Marion County Sheriff John Layton estimates 40 percent of the people in his jail are struggling with mental illness issues. His nurses hand out 700 doses of psychotropic drugs everyday.
Layton will ask city county councilors for $8 million in his next budget to spend on offenders with mental health needs in 2016.
This week veteran and rookie IMPD officers are under going 40 hours of training on how to deal with people who have mental health or traumatic brain injury problems.

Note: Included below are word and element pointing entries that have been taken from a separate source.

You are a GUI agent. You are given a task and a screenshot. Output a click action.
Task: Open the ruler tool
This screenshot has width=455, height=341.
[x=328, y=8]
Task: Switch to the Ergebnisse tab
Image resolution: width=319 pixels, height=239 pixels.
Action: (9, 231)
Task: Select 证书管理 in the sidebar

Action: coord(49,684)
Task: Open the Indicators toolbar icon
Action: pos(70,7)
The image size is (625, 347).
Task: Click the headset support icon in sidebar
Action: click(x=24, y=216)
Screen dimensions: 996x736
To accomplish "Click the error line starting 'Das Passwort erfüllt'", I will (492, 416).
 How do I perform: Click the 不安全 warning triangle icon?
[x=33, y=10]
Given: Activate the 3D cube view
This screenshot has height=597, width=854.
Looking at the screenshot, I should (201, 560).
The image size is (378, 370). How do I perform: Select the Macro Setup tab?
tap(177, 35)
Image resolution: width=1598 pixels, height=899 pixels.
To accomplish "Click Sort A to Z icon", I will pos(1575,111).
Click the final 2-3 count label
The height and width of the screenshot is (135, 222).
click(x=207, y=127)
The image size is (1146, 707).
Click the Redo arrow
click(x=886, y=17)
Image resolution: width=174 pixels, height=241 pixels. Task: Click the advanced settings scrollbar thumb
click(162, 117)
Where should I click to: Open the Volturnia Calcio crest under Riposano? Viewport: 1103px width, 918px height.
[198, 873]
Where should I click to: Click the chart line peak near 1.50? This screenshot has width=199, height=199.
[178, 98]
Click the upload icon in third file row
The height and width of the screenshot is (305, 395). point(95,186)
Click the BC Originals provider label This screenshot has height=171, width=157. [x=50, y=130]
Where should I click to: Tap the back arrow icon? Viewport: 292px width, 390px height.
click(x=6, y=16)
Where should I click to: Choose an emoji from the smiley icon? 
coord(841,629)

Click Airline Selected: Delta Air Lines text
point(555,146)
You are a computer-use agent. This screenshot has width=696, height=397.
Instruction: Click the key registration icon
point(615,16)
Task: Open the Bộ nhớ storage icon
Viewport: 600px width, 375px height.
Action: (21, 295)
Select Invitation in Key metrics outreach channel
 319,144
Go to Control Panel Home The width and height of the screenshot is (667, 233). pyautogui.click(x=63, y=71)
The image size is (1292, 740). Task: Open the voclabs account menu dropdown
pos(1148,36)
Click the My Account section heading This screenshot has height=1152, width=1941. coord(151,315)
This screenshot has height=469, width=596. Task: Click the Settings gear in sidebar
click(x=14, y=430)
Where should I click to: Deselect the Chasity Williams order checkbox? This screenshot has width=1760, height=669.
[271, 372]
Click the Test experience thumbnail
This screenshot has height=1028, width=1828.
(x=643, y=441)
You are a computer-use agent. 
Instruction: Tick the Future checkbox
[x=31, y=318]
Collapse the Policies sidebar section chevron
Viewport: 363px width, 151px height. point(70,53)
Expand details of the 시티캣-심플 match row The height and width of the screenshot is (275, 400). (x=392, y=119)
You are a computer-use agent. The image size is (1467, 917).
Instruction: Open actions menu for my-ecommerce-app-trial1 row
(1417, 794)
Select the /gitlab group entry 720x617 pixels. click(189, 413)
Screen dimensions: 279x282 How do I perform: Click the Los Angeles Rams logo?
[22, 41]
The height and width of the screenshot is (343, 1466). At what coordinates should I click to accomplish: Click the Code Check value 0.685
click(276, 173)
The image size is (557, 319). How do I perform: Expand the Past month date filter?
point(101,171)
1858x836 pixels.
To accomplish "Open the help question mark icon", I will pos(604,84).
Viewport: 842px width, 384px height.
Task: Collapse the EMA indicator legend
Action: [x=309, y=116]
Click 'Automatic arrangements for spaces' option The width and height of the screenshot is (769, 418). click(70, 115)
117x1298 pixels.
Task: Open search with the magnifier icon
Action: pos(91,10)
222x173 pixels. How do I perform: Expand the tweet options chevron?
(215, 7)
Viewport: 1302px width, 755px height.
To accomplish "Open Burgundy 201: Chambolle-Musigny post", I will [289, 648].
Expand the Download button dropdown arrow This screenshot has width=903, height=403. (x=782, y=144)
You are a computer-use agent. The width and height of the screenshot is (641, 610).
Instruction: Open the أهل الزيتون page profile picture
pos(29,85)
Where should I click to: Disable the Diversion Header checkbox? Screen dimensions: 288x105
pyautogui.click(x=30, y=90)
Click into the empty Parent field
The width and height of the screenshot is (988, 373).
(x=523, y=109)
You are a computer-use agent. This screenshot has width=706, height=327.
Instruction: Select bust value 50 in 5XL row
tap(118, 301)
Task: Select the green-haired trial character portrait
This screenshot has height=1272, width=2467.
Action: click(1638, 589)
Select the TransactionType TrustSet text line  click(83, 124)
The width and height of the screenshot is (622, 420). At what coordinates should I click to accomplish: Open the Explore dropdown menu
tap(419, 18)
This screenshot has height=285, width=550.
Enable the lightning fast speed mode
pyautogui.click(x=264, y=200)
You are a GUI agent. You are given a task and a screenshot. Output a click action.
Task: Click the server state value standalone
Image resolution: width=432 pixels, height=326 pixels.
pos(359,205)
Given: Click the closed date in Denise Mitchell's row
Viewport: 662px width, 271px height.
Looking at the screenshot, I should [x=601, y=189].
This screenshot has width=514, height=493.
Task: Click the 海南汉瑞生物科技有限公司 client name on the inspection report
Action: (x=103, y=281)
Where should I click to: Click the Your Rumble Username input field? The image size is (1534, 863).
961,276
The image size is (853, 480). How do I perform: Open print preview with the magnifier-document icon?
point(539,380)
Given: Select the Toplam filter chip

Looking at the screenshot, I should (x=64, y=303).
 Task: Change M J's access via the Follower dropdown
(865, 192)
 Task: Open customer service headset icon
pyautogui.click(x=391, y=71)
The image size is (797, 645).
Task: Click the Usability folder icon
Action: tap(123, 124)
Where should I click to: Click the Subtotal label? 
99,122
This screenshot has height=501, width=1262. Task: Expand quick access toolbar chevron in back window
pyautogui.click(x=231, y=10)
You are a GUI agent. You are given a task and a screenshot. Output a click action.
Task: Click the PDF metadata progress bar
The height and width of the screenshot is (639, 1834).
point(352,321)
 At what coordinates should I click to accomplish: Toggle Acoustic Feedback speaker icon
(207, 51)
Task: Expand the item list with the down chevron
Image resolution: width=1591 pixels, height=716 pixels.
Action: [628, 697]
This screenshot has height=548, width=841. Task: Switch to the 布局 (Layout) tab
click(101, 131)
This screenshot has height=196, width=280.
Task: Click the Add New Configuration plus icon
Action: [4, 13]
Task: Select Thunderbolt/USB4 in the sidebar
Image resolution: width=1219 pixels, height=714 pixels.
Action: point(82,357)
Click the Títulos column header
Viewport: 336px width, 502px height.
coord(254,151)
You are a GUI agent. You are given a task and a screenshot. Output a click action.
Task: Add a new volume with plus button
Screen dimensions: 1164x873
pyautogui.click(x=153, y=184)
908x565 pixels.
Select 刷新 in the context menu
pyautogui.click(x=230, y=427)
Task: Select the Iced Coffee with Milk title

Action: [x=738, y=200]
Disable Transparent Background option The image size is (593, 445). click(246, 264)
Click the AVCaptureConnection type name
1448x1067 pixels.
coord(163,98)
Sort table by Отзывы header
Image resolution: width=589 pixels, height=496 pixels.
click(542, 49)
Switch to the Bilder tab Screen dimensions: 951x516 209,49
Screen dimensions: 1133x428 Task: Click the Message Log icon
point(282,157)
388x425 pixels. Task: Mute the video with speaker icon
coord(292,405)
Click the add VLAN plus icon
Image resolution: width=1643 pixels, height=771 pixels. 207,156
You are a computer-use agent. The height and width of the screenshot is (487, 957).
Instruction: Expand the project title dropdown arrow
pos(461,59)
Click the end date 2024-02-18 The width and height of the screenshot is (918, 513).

"We're concentrating on general recognition of what mental illness symptons are, what the effects of the prescriptions of what many of these people are taking are and what those effects are when they go off," said IMPD Training Branch Commander Major James Cleek. "Their reality is different than our reality and what they're experiencing is real."
The IMPD Crisis Intervention Team has been conducting mental illness awareness training for 13 years, seven years after then-Governor Evan Bayh announced the closing of Central State Hospital, Indiana's man facility for the housing and treatment of the mentally ill on the city's west side.
"A lot of people who were getting treatment and getting help are now out on the street and they don't necessarily have the resources that they used to so we do encounter them more," said Officer David Williams who spent three years patrolling Frankfort, Kentucky, and arresting methamphetamine users before taking a job with IMPD. "The first thing you've got to do is find some kind of common ground. You've got to build some sort of rapport. Some way that you can connect with them on a level that they understand because they don't see the world the same way that we do."
Southeast District Patrolman Doug Simmons finds himself acting more as a problem solver than a law enforcement officer on his beat.
"A lot of times you might hear, 'I've done nothing wrong, I don't need you.' 'OK. I'm not here to say you've done anything wrong. Maybe nobody's saying...there's nobody here accusing you of doing anything wrong. I'm here to figure out what is going on.'"
The officers heard from Sonny Ourai, a retired U.S. Army Staff Sergeant who did two tours overseas in Iraq and Afghanistan where he estimates his vehicle convoys were bombed more than a dozen times, leaving him with symptoms of traumatic brain injury.
"You can't do the stuff you want to do and like to do and it takes you longer to do things because your motor skills and memories are there like they used to be," said Ourai.
According to Ourai, officers will want to take note of any decals or license plate frames that denote a motorist's service record as a clue to what can be expected if a driver is aggravated and a conversation opener to find common ground.
Officers were also advised ask about medications or brain injuries, to be less aggressive and more inquisitive, to repeat simple instructions and remove distractions to better focus the person they're trying to help or arrest.